## GIVEN PASSAGE

=-=-=

The 10 Big Decisions Of The 2016 Presidential Race

APTOPIX Campaign 2016 DebateThe consequences of the presidential election on national policy are becoming clearer each day, as Trump appoints deeply anti-government people to run major agencies, from education to labor to the EPA.  Progressive groups will likely be on defense for the next four or more years, putting our country’s ability to remain an international leader on issues like the environment in jeopardy.

With that in mind, it’s worth looking back at the campaign that put the country in this situation.  Politico has a fascinating piece on the 10 big decision points that shaped the race, culled from interviews with key players over the 18-month campaign.  The points range Clinton and Trump’s decisions to run, to some of the big moments, like Sanders not attacking Clinton on emails and the FBI director’s last-minute letter on Clinton’s emails.

=-=-=

## RECORDED DATA

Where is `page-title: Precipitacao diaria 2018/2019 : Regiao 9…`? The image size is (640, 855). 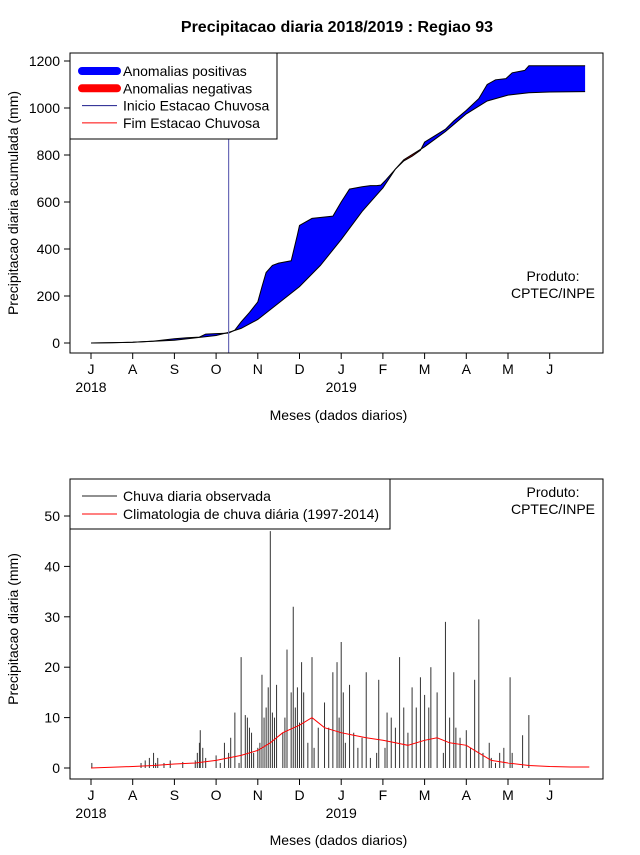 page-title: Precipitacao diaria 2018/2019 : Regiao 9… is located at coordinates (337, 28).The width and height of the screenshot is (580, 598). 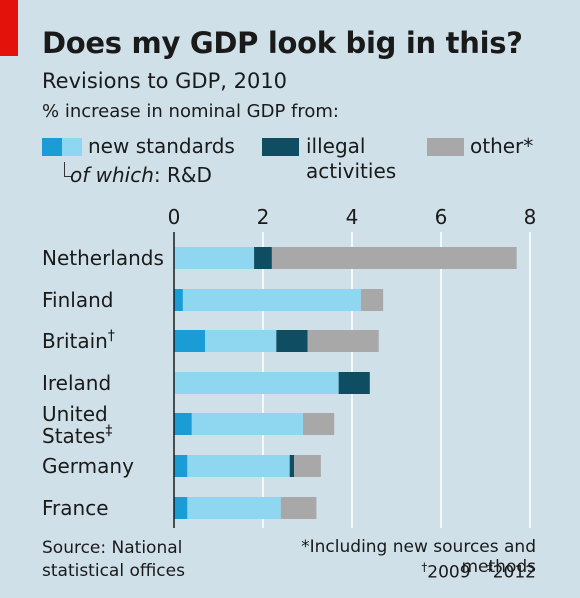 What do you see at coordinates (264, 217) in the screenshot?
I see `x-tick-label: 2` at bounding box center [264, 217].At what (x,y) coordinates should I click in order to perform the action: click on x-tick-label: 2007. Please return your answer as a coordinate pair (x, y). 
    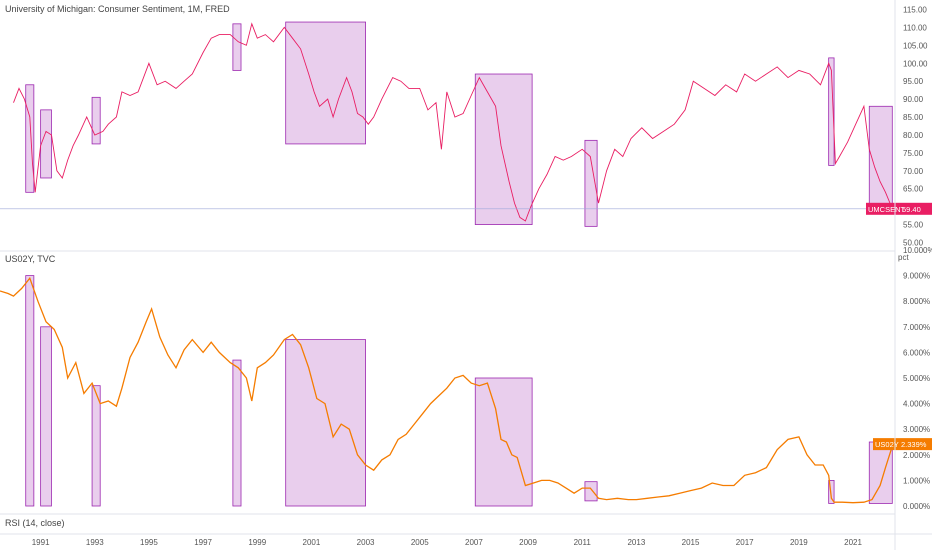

=-=-=

## TO DO
[A] Summarize the post on the 2016 presidential race in two sentences.
[B] Please extract the part of the post on the 2016 presidential race that opens with the words containing "The 10 Big Decisions" and closes with "environment in jeopardy.".

## ANSWER LIST
[A] Trump is appointing deeply anti-government people to run major agencies, and progressive groups will likely be on defense for the next four or more years. With that in mind, the post points to a Politico piece on the 10 big decision points that shaped the race, drawn from interviews with key players over the 18-month campaign.

[B]
The 10 Big Decisions Of The 2016 Presidential Race

APTOPIX Campaign 2016 DebateThe consequences of the presidential election on national policy are becoming clearer each day, as Trump appoints deeply anti-government people to run major agencies, from education to labor to the EPA.  Progressive groups will likely be on defense for the next four or more years, putting our country’s ability to remain an international leader on issues like the environment in jeopardy.